Bibliothèque

Sous les lunettes de Zerbinette

Une vie entre deux océans

Oui petit lecteur, inutile de froncer un œil suspicieux au dessus de ta tablette : 4 paires de lunettes de Zerbinette sous le titre, ce roman est une pépite !!!

Après une traversée du désert dont tu subis récemment les désabusés commentaires, te voila récompensé. Pourtant, il s’en est fallu de peu... Laissant ma main folâtrer au rayon nouveautés de ma bibliothèque, voilà que je m’empare sans grande conviction du bouquin, dont la couverture et le titre m’évoquaient une bluette peu prometteuse.

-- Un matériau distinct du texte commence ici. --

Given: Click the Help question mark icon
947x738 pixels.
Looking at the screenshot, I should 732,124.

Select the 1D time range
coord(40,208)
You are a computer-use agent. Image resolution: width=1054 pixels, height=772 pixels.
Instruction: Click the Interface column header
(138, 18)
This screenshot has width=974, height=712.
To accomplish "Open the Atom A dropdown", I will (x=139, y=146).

Dés les premières pages, je fus emportée comme un faible hère sur sa coquille de noix par le souffle puissant de cette sombre aventure. L’écriture, quoique classique excelle dans les descriptions des paysages géographiques et psychologiques et crois moi, nonobstant l’infaillibilité de mon armure d’orgueil aux écailles luisantes de fierté, j’ai grimacé comme une gargouille pour contenir mes larmes au dernier chapitre. D’accord lecteur intraitable, d’accord. Venons en au fait car tu es seul juge.

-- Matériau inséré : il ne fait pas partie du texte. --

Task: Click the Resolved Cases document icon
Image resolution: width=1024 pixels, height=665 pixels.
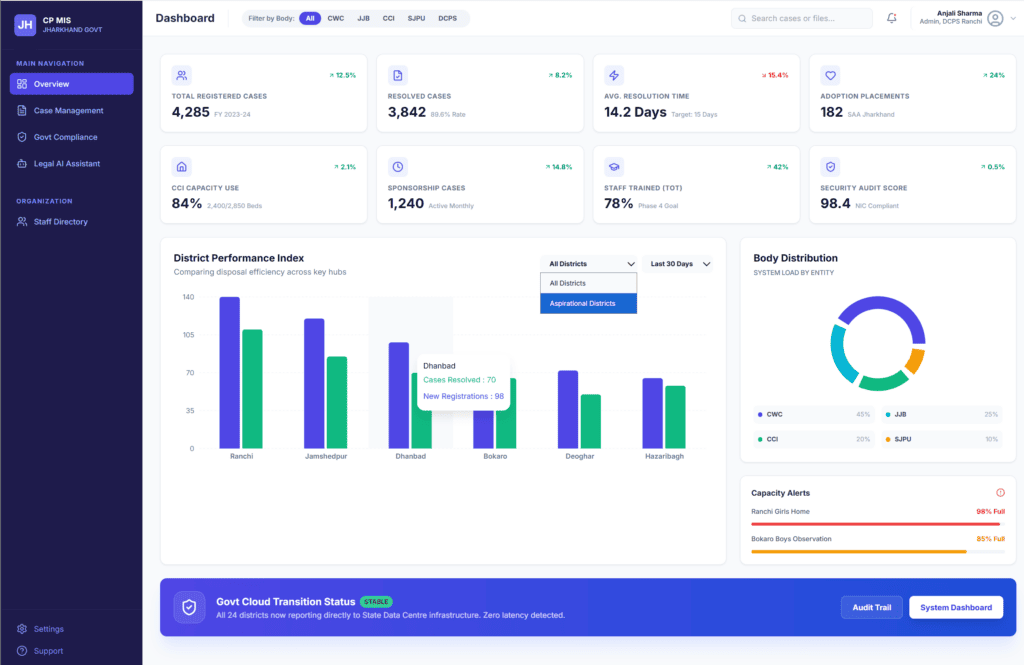Action: pos(397,75)
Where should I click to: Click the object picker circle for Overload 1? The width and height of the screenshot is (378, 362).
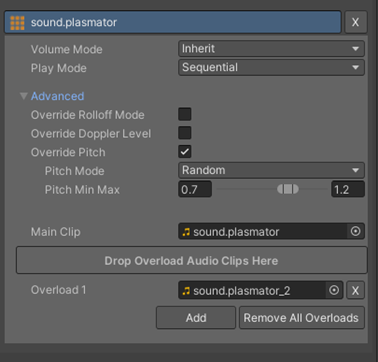[334, 290]
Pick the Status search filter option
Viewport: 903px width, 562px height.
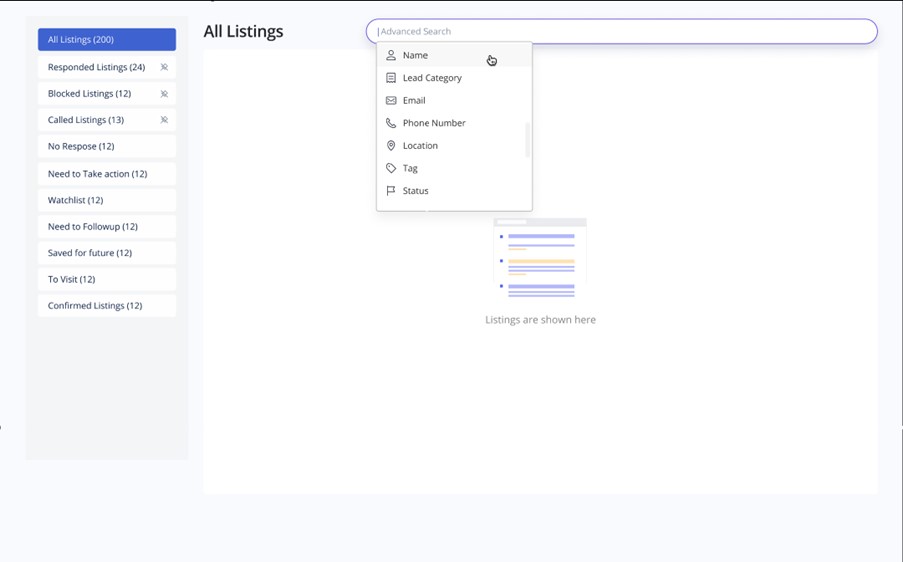click(x=416, y=191)
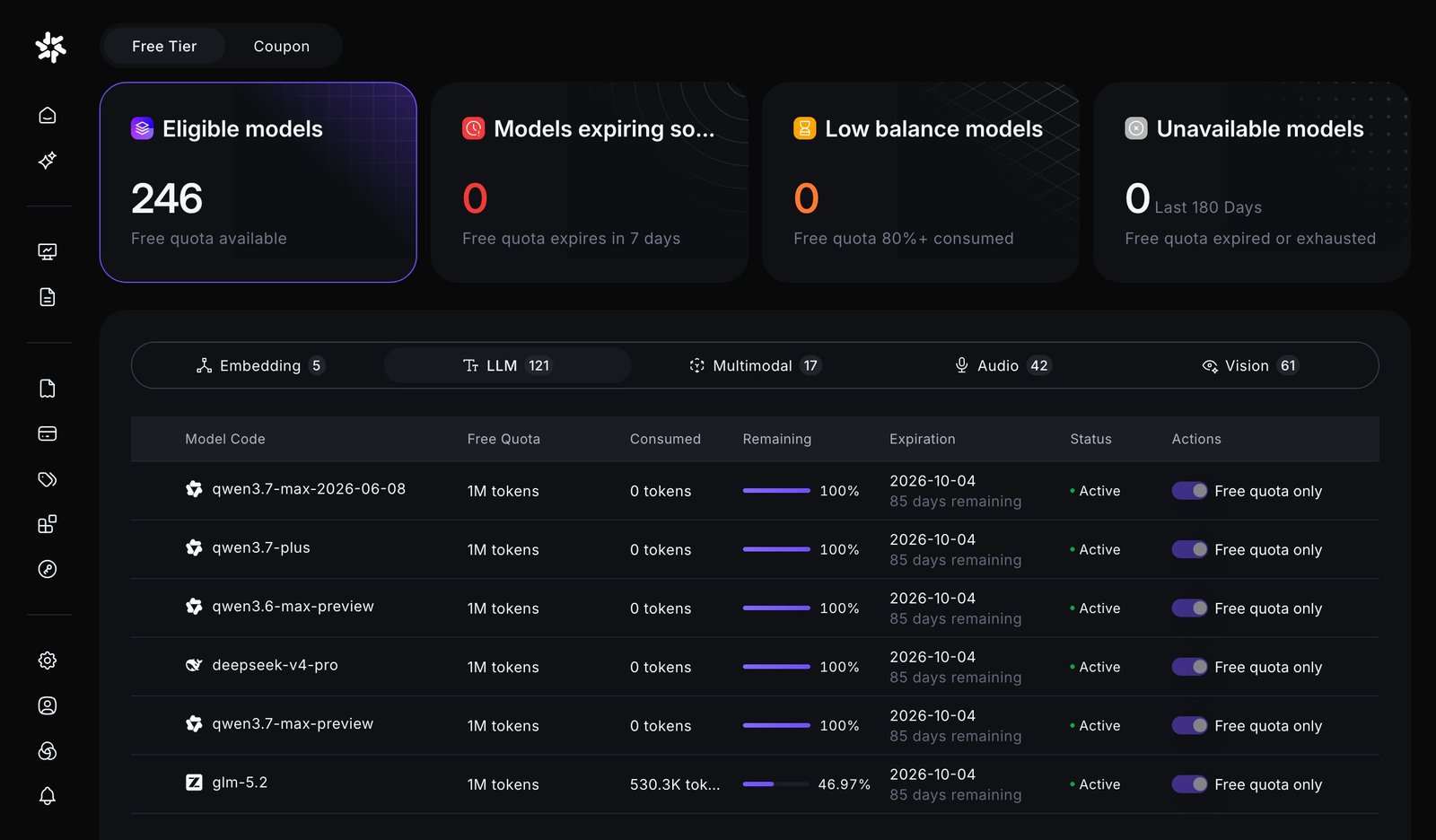This screenshot has height=840, width=1436.
Task: Select the Low balance models card
Action: point(921,182)
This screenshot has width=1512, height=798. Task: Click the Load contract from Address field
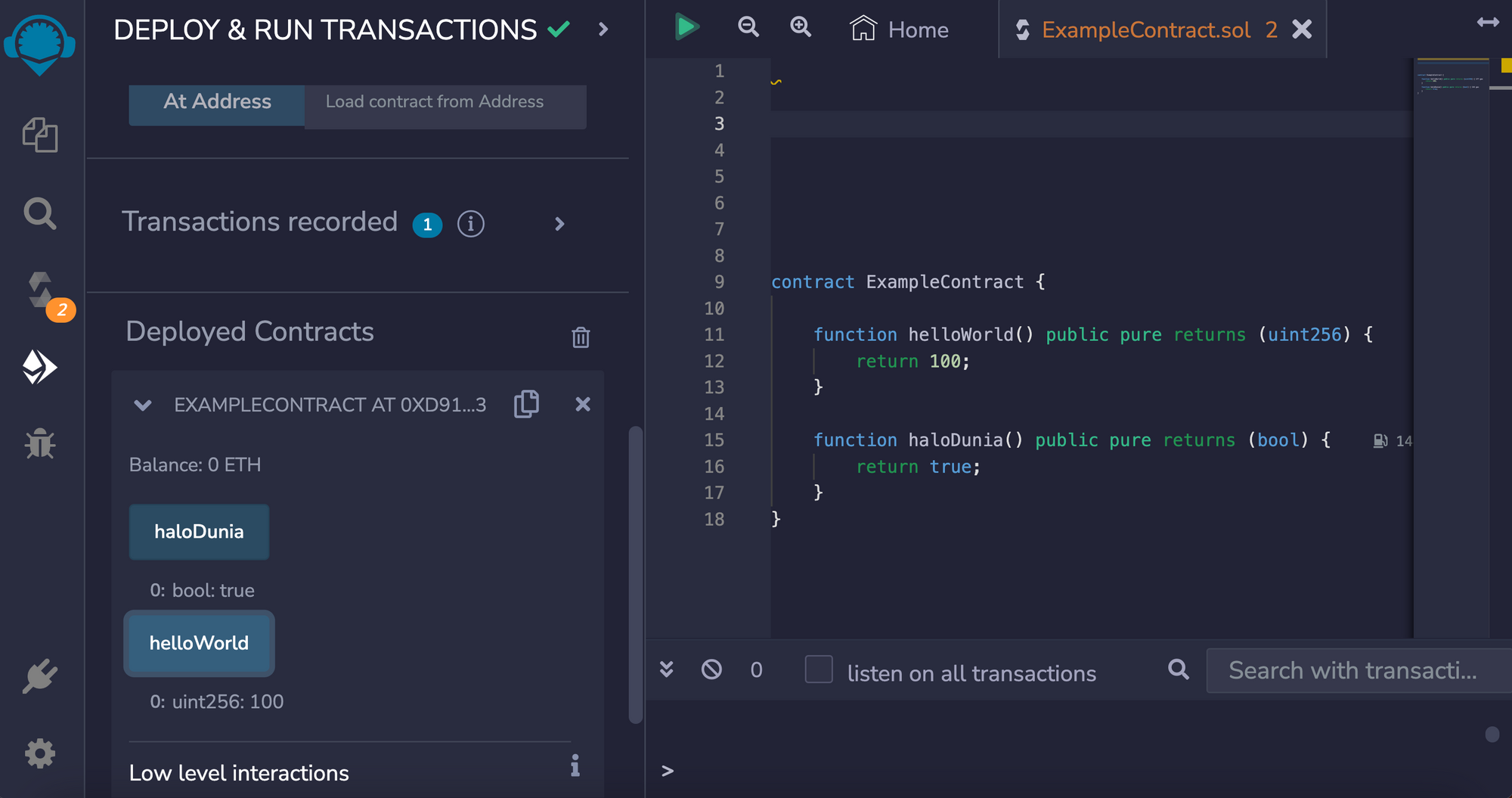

Après la première guerre mondiale, Tom Sherbourne, jeune homme taciturne éprouvé par les tueries des tranchées cherche la solitude et le recueillement sur l’île de Janus, au large des côtes australiennes : il y occupe le poste de gardien de phare. Au cours d’un voyage de ravitaillement sur la grande terre, il fait la connaissance d’une fougueuse jeune fille, Isabelle, qui deviendra sa femme. Le couple s’installe sur Janus mais le bonheur se fissure au fil des fausses couches de la jeune épousée. Jusqu’à ce que Tom découvre, par une nuit de tempête, sur les rivages de son île, un esquif aux airs de providence divine. Dans les bras d’un cadavre, un nourrisson bien en vie gémit...

Formidable épopée de l’amour, de la maternité, et cruelle réflexion sur les liens du sang, le roman se dévore en Technicolor. Tu y entendras rugir les océans et frémir la nature hostile d’une île désolée, et je parie bien petit lecteur dubitatif devant tant d’engouement que tu te surprendras à craindre la vengeance, à redouter l’insoutenable châtiment, à pardonner l’impensable. Empare- toi vite de cette terrible histoire avant que les studios Dream Works, qui viennent de racheter les droits du roman ne t’imposent leur vision préfabriquée d’une tragédie intime qui ne déploiera sa fougue qu’au sein de ton imagination. Et de grâce, dis m’en vite des nouvelles.

Une vie entre deux océans de M.L. Stedman, 449 p., éditions Stock.